Every year the DesignMarch festival in Reykjavík is ignited with big-name lectures at DesignTalks. There the world’s leading designers and design-thinkers share their wisdom and show us the innovative power of design.
Jonathan Barnbrook, one of Britain’s most prominent graphic designers, is among those who will take the stage on DesignTalks this year. Barnbrook is a typeface designer and design activist best know for his collaboration with Adbusters and artist like David Bowie and Damien Hirst.
We at HA-magazine wanted to warm him up a little before his visit to Iceland and asked him two questions:
If one looks closely at David Bowie’s career it becomes obvious that he sought some inspiration in modern occultism and symbolism. This can both be heard in his lyrics and seen on his album covers. Can you tell us if there is any connection to this esoteric symbolism on the last four album covers you designed for Bowie?
Actually we talked more of emotionally how the music felt or the big universal themes. The covers I did are not just about the music, even if that was the primary purpose. He really left it up to me to interpret time and circumstances that it was released in. The last album ★ was specifically about spiritual rather than occult themes but of course, that is all part of the questions one asks when facing our death.

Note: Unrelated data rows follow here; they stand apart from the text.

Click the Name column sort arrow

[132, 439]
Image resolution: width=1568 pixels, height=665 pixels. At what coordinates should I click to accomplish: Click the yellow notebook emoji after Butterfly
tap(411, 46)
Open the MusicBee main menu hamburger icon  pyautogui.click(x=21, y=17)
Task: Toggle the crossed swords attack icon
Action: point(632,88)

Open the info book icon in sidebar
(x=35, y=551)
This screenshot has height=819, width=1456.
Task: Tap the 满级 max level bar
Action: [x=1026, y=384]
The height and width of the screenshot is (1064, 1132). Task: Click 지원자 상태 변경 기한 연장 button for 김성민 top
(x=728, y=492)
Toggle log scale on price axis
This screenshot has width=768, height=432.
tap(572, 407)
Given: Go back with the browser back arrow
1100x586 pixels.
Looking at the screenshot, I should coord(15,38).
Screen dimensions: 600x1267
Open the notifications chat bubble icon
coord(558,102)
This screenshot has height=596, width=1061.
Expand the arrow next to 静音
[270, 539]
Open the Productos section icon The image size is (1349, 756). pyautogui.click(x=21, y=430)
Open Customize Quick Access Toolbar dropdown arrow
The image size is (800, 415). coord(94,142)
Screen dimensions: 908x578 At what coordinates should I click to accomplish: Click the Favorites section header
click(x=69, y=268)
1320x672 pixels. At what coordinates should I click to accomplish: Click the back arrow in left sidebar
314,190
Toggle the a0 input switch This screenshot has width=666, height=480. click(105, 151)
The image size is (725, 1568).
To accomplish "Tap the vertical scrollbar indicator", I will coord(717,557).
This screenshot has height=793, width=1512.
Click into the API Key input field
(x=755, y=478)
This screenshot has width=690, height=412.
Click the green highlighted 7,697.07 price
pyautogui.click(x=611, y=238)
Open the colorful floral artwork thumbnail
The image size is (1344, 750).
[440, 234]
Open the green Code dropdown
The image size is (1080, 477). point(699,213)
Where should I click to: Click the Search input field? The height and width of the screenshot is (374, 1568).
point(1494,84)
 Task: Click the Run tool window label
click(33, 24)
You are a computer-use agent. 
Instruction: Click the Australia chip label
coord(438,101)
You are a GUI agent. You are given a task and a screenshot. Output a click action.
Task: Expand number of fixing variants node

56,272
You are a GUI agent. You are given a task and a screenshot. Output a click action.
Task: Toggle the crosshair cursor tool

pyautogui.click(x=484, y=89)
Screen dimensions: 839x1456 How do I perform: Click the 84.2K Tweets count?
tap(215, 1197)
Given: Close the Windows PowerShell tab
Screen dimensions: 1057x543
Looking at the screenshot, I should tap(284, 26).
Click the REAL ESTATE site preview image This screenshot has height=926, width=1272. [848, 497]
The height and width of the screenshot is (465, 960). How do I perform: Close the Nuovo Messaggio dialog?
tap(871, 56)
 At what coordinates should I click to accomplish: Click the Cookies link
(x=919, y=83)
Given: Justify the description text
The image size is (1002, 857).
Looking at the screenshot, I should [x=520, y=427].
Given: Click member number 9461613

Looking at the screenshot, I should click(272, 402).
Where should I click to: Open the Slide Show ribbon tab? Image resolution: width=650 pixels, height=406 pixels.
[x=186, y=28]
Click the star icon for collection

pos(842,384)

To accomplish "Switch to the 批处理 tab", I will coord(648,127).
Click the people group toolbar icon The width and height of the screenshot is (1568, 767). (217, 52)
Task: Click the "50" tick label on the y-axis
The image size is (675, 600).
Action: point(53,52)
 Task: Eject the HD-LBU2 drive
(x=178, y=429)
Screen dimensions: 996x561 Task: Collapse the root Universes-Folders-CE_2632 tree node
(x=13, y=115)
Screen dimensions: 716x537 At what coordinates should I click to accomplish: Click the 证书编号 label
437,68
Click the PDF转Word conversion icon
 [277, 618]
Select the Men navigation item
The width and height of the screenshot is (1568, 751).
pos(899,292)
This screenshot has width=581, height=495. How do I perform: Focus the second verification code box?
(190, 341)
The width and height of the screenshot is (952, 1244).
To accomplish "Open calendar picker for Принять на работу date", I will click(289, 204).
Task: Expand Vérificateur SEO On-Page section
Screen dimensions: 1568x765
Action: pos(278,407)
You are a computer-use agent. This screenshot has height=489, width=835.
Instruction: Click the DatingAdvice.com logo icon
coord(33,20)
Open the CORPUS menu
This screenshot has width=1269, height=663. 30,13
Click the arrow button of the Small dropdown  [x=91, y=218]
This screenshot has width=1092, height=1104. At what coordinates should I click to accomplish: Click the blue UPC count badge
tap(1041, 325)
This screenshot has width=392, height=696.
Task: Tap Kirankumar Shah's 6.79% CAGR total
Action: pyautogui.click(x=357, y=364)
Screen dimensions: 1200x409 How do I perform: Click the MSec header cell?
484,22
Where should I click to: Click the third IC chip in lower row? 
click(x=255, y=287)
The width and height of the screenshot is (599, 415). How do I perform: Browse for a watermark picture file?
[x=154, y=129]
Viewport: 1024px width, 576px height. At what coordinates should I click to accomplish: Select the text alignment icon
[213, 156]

Personally I have always been interested in the way this symbolism infiltrates everyday life, letterforms – this was part of the theme of the font mason. One thing more obvious in the work I have done for Bowie is the power of basic, simple forms. They do have a magical power. So this is the reason for the square and then the star. If they are thought about properly, they are great aids to contemplation. With the square especially it is worth looking at the work of Malevich. Initially it looks quite non-objective but he was a big believer in the mystical power of these forms.
You have encouraged other graphic designers to use their skills for design activism and adbusting rather than working for lying corporations. If you could erase one sellout moment of your early career, what would it be? And what is your favourite adbust of all time?
That is a good question, actually there were 2 things. One was an advert for a nuclear power station. At the time I believed absolutely in science, but now looking back on it with the activist work I have done, it probably wasn’t a good thing to do. The other was the typography on an advert for Nike. Fortunately I had the pleasure of being in a lecture to students in Sydney where I heard the head of Nike of the region was in the audience. A lot of the other speakers were not discussing any of the issues around the obviously corporate clients that they were working for. I showed the Nike ad, and stopped it halfway through and went through all of the issues of sweatshops. He got up and walked out. Did it change anything, probably not. I think it was more of a demonstration to the students there that these issues were important and they should have a bit of courage in their convictions.